I obliged them and went to bed, dreaming of very strange tales which shall be blogged about soon after.


Interent diet

What a week...

I've been doing too much internet browsing and such instead of doing work lately. It makes me feel useless and slothful. Since the outcome of my education is directly dependent on the output of research and literal work I accomplish, I felt it necessary to really begin chipping away at the large tasks before me. No internet (aside from chatting with friends-- I'm not inhuman, you know). This means no blogging, no message board participation, no ESPN.com scores/articles, no news.google.com, no random browsing of Wiki, no fish stuff, no nothing. Nada. Rien. Zip. Nil.

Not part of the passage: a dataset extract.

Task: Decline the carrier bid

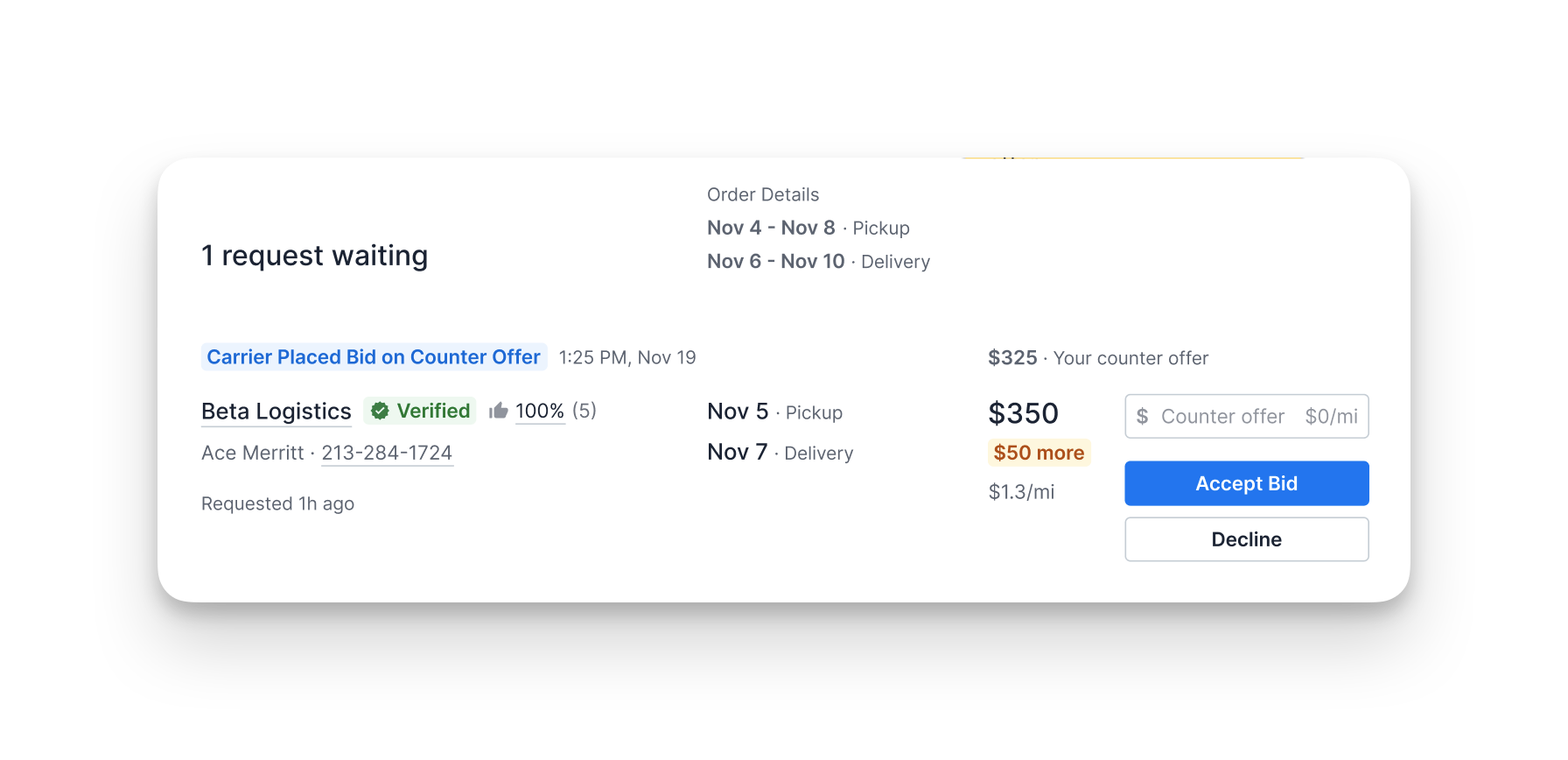Action: 1246,539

The results have been mixed.

On one hand, I'm getting tremendous amounts of work done (in comparison to previous quotas.) On the other hand, I'm kind of cranky. Work is more intense, I concentrate more, and I play less. I come away feeling like I'm not having any fun because I'm not doing exactly what I want when I want. (I am an adult, aren't I?) I also end up more tired and mentally exhausted because what used to take me a day or to complete takes me one day. You'd be amazed how much you can get done when you stick to the task rather than stopping every 10-15 minutes to see what your message board has to say.

So posts will probably be one a week from here on out. It feels weird, and I'm already suffering pangs of hunger from this internet diet.